[[ Extracted text open ]]
Denmark’s Speaker of Parliament has doubts about global “warming” and the way its tenets came into being:

As the world prepares to converge on Copenhagen for the COP15 Climate Summit, Denmark’s Speaker of Parliament has expressed serious doubts as to the way in which the climate debate has developed.

“The problem is that lots of people go around saying that the climate change we see is a result of human activity. That is a very dangerous claim,” Parliamentary Speaker and former Finance Minister Thor Pedersen (Lib) tells DR.

“Unfortunately I seem to experience that scientists say: ‘We have a theory’ - then that crosses the road to the politicians who say: ‘We know’.

Who can be bothered to hear a scientist who says ‘I have a theory’ when politicians go around saying ‘I know’“ Thor Pedersen says, Thor Pedersen adds that the temperature has not risen in the past decade.
[[ Extracted text closed ]]
[[ Exercise data open ]]
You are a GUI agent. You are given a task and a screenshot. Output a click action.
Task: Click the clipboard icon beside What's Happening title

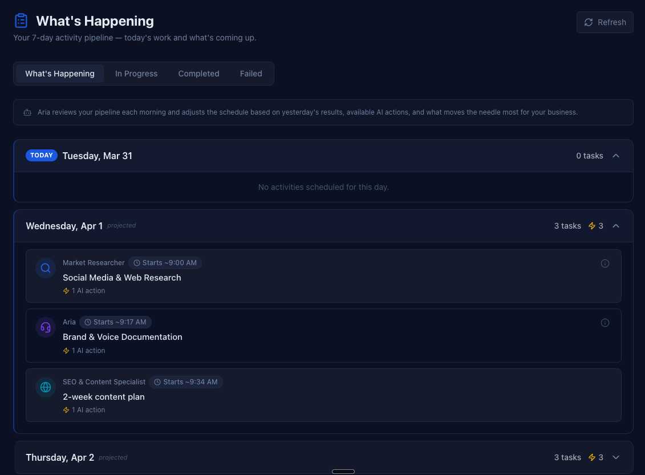(21, 20)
[[ Exercise data closed ]]
→ What to do
1. Answer these from the piece about Denmark's Speaker of Parliament:
(a) Which summit is the world getting ready to converge on, and in what city?
(b) What post did Thor Pedersen hold before becoming Parliamentary Speaker?
(c) What does Pedersen say the temperature has not done in the past decade?
2. Carry on the piece about Denmark's Speaker of Parliament, picking up after its last sentence.
The material comes from a separate source and is unrelated to the piece about Denmark's Speaker of Parliament.

→ Numbered responses
1.
(a) The COP15 Climate Summit, in Copenhagen.
(b) Finance Minister.
(c) It has not risen.

2.
“I’m not saying that in the decade that the temperature has fallen or stagnated is enough to evaluate developments. But one should only say what one knows,” the Speaker adds.

“You should say that although we believed in our models, that the temperature would rise from 1998 to 2008, we have to admit that it has not risen. We cannot explain why it has not risen, but we believe we still have a problem. I’m just asking that people say what they actually know” … [my emphasis - D]

Good heavens! If the academic scientists were limited to what they know, where would the government grants come from? It’s their duty to umm…extrapolate stuff and then pass these extrapolations around until they’re too shopworn for further use. At which point, another academic scientist extrudes a new extrapolation and the round robin begins again. This is called the scientific method. Sometimes bird droppings may be involved, plus covert coin-tosses.

As for politicians being limited to what they know?? Lord love a duck, those folks would be stunned into silence. Politicians say what gets them elected - and that they know quite well. It boils down to one principle: seek incumbency. All their emanations precede from that initial summum bonum. If they waited to speak until they had something worth saying, they’d quickly sink into the depths of their fellow pols’ oceans of words.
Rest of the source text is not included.